Friends, colleagues, scholarship awardees, and former scholarship recipients gather, eat, and tell stories, all to “keep rooted and maintain our promise to support Latinx students,” she said. “We celebrate the students that receive scholarships from the Fund each year and honor folks who have contributed to the betterment of our Latinx students and the community.”

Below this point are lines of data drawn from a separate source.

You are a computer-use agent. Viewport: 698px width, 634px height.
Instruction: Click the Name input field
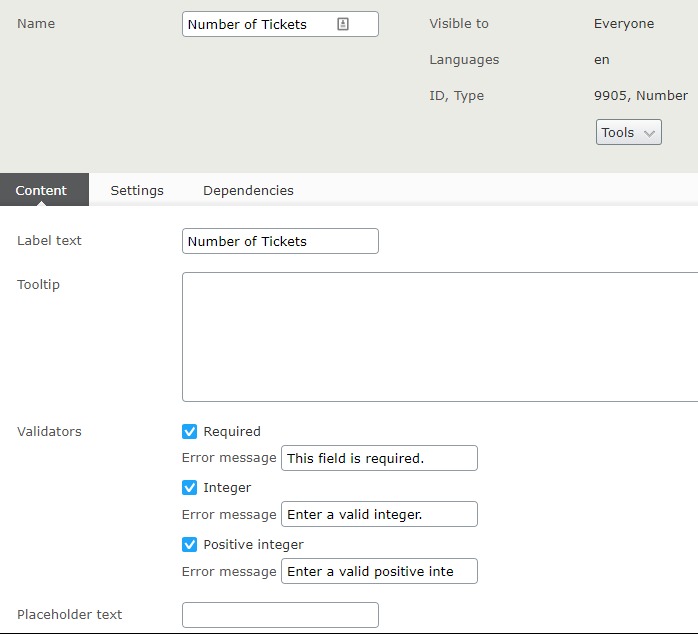pyautogui.click(x=260, y=24)
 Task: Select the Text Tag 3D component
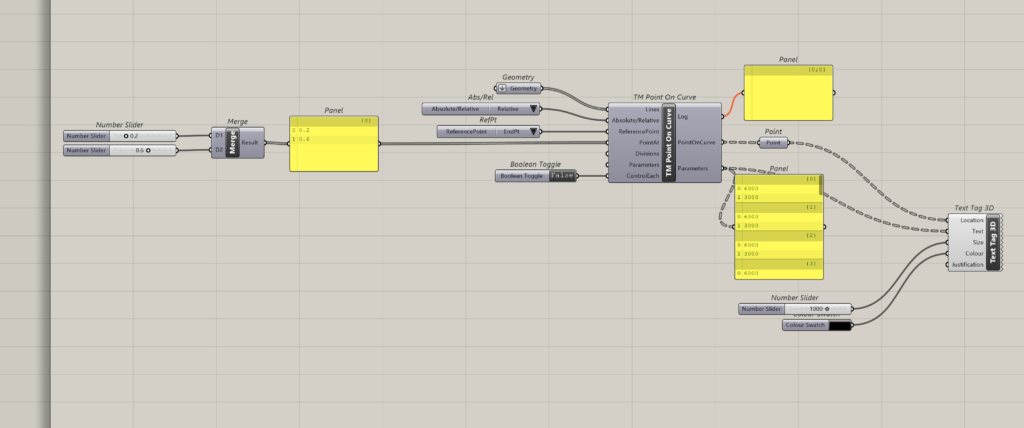click(993, 242)
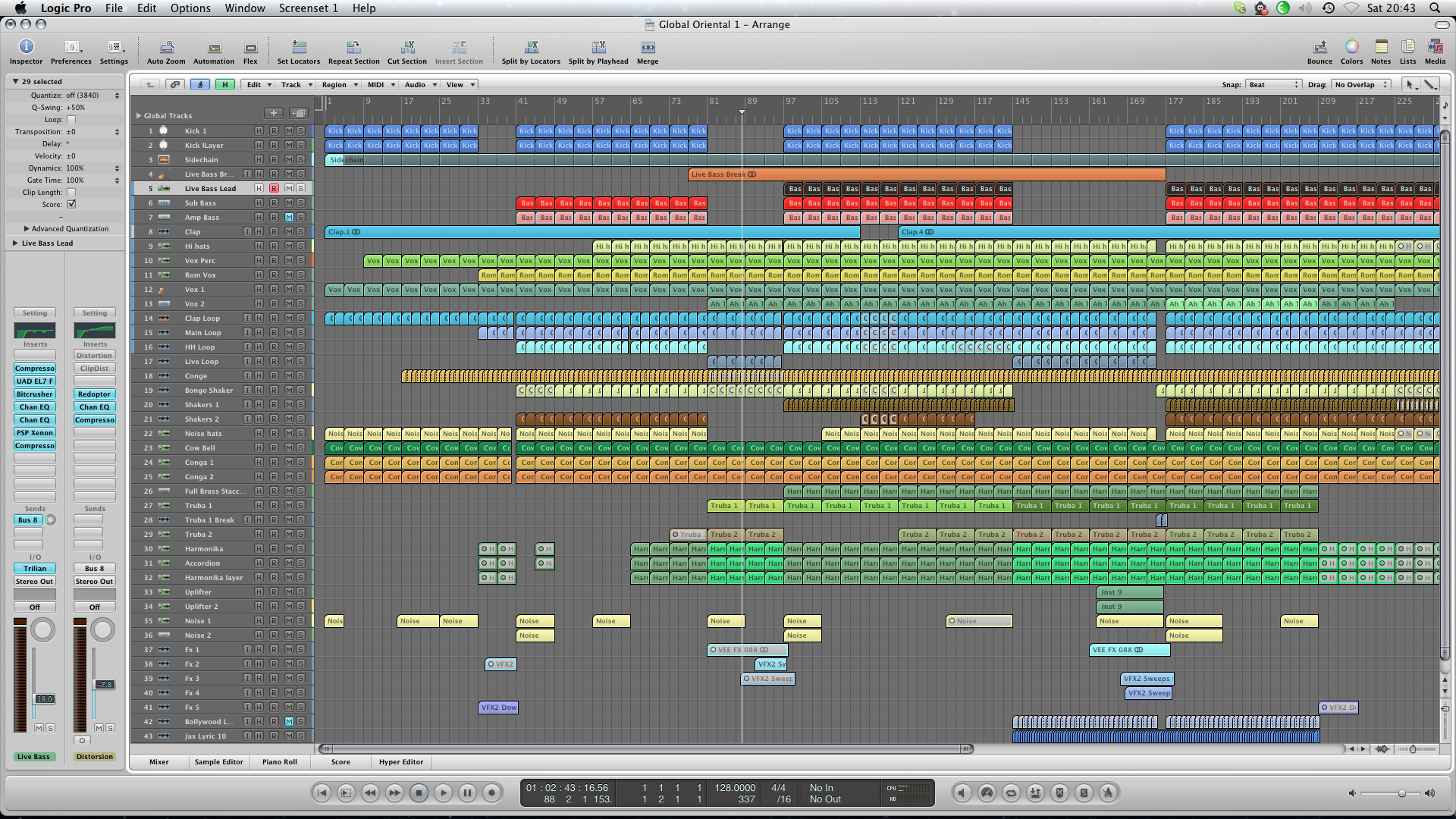Click the Automation toolbar icon
The width and height of the screenshot is (1456, 819).
(214, 48)
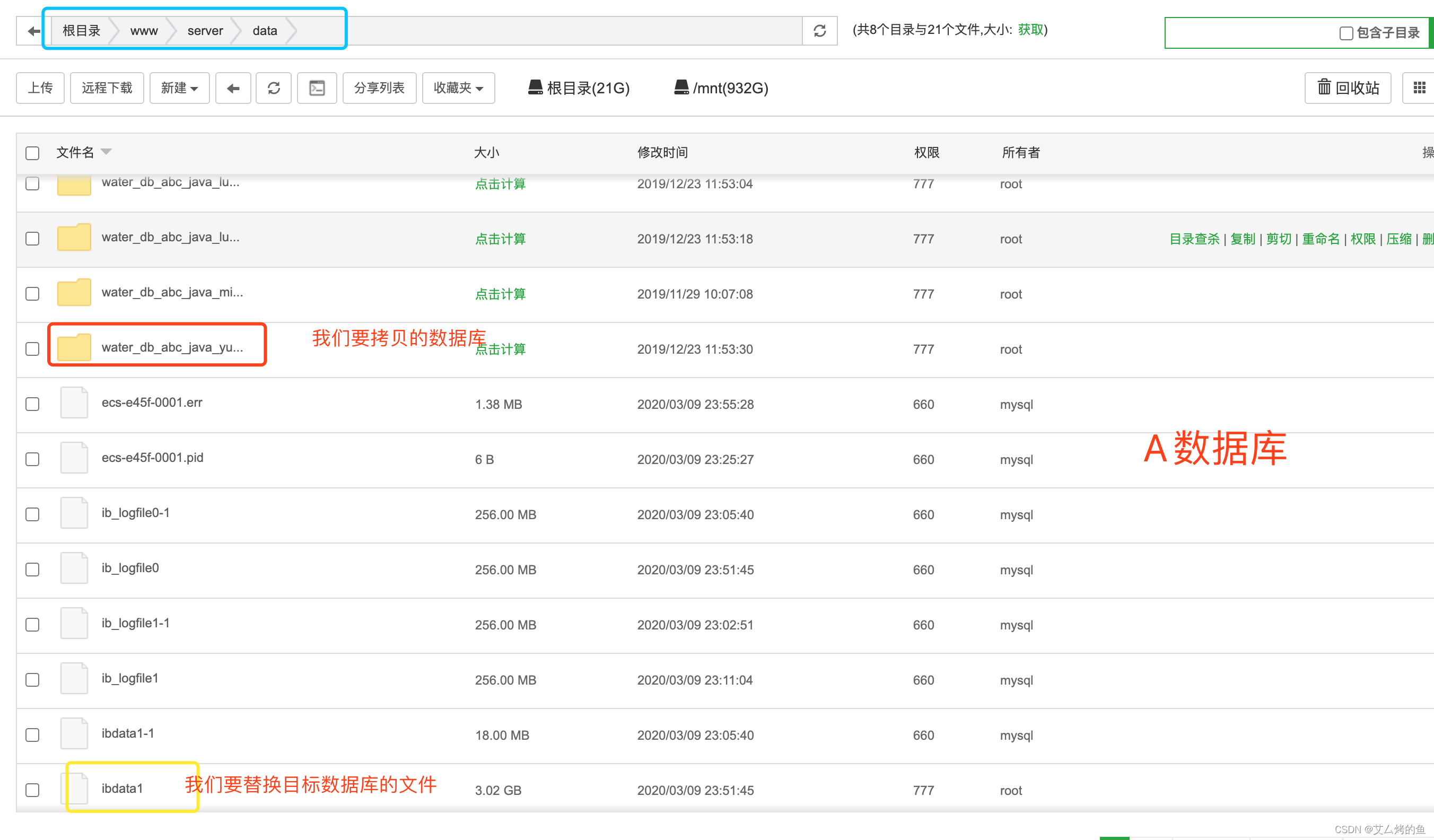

Two awards are presented annually at the dinner. One is the Carlos Vega Community Champion Award, which honors people who contribute leadership and service to the Latinx community. Quiñones is a 2008 recipient. Another, the Antonia Pantoja Award, honors people who contribute to the Latinx community through research and education.
Quiñones says, “The most beautiful moment of the whole celebration is listening to the scholars’ speeches. Those are the ones that warm your heart. They’re raw, emotional, and deep. It’s breathtaking.”
The Scholarship Fund continues to evolve, layering supports onto financial aid.
Quiñones reports, “We’ve started workshops for scholars on how to prepare—what they need to do to be successful in the process from being accepted to entering college. And we want to continue to follow those students and their stories and to have them come back and serve their communities as board members or as friends of the Fund in one way or another.”
Due to the COVID-19 pandemic, the Scholarship Fund annual celebration was hosted online in 2020 and will be held virtually again in 2021. Ticket information for the June 22 event will be available at eventbrite.com. Learn more about the Community Foundation’s scholarship program.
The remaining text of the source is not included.